TASK REQUIREMENTS:
A – Write out a section of the hard drive passage word for word. Begin at the words "The first thing" and stop after the words "faster than this.".
B – Answer these questions using the hard drive passage.
(i) To access data, what does the arm holding the read/write head have to do first?
(ii) From what point are the disks always spinning?
(iii) How much faster does the CPU work compared with the hard drive's wait?

The first thing to mention here is that the way you do what is stated above is to add up the three values; which is pretty logical, but don’t just define the three things in a question like this, add them up as well.

Basically, to access data from a hard drive with a read/write head on an arm, the arm has to rotate, and then it has to wait for the particular sector to get around to it.  Keep in mind that the disks are always spinning from the time you turn the computer on.  So upon rotation to the correct track, the hard drive just has to wait – certainly not very long, but consider that a millisecond is a millisecond, and that’s actually a lot compared to the CPU that is working thousands of times faster than this.

DATASET EXTRACT:
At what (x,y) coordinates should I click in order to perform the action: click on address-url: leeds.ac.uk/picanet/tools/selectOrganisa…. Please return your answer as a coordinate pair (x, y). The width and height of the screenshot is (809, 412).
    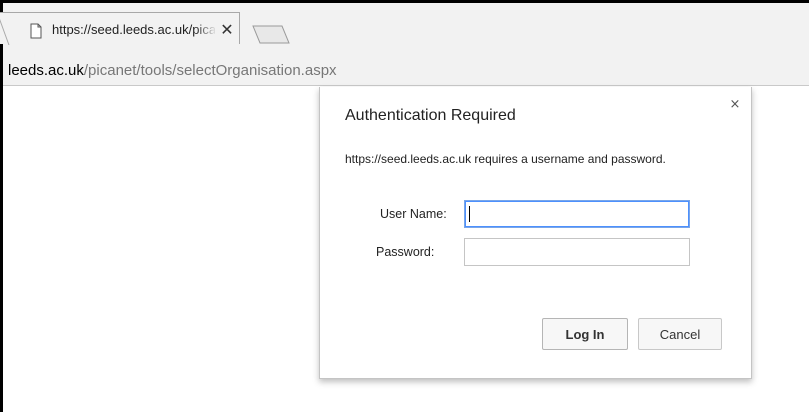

OUTPUTS FOR THE TASKS:
A –
The first thing to mention here is that the way you do what is stated above is to add up the three values; which is pretty logical, but don’t just define the three things in a question like this, add them up as well.

Basically, to access data from a hard drive with a read/write head on an arm, the arm has to rotate, and then it has to wait for the particular sector to get around to it.  Keep in mind that the disks are always spinning from the time you turn the computer on.  So upon rotation to the correct track, the hard drive just has to wait – certainly not very long, but consider that a millisecond is a millisecond, and that’s actually a lot compared to the CPU that is working thousands of times faster than this.

B –
(i) It has to rotate.
(ii) From the time you turn the computer on.
(iii) Thousands of times faster.